FIFA U-17 Women's World Cup
- Appearances: 7 (first in 2008)
- Best result: Runners-up (2008)

CONCACAF Women's U-17 Championship
- Appearances: 8 (first in 2008)
- Best result: Champions (2008, 2012, 2016, 2018, 2022, 2024)

Medal record
FIFA U-17 Women's World Cup
| Silver medal – second place | 2008 New Zealand |  |
| Bronze medal – third place | 2024 Dominican Republic |  |
CONCACAF Women's U-17 Championship
| Gold medal – first place | 2008 Trinidad and Tobago |  |
| Gold medal – first place | 2012 Guatemala |  |
| Gold medal – first place | 2016 Grenada |  |
| Gold medal – first place | 2018 Nicaragua |  |
| Gold medal – first place | 2022 Dominican Republic |  |
| Gold medal – first place | 2024 Mexico |  |
| Bronze medal – third place | 2010 Costa Rica |  |
| Bronze medal – third place | 2013 Jamaica |  |

= United States women's national under-17 soccer team =

The United States U-17 women's national soccer team is a youth soccer team operated under the auspices of U.S. Soccer. Its primary role is the development of players in preparation for the senior national team. The team's most recent major tournament was the 2024 FIFA U-17 Women's World Cup, in which the United States team won bronze. The team competes in a variety of competitions, including the biennial FIFA U-17 Women's World Cup, which is the top competition for this age group.

==History==
===2002–2005===
The women's U-17 program was started in 2002 and was initially focused on developing players for the U-19 team. The U-17s played their first matches in November 2002, including a 3–0 victory over Scotland. Through 2003, the U-17s went undefeated in international matches, defeating youth teams from Canada and Germany, and repeated that feat in 2004. In 2005, however, the U-17s suffered defeats in matches against the Canadian and Mexican youth teams.

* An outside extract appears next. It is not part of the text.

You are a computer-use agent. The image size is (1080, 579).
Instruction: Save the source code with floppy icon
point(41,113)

In 2006, the U-17s competed against various youth teams from Argentina and Germany, including a loss to Argentina's senior team.

===2007–2008===
In February 2007, FIFA began organizing for the inaugural FIFA U-17 Women's World Cup in New Zealand. In preparation for the tournament, the U-17s posted a 9–1–0 record, defeating U-17 teams from Germany and Uruguay and U-19 teams from Denmark, England and Argentina.

In 2008, the U-17s compiled a record of 19–3–2 and 11–2–1 in international matches, winning the CONCACAF Women's U-17 Championship in Trinidad and Tobago on July 26, 2008, defeating Costa Rica 4–1.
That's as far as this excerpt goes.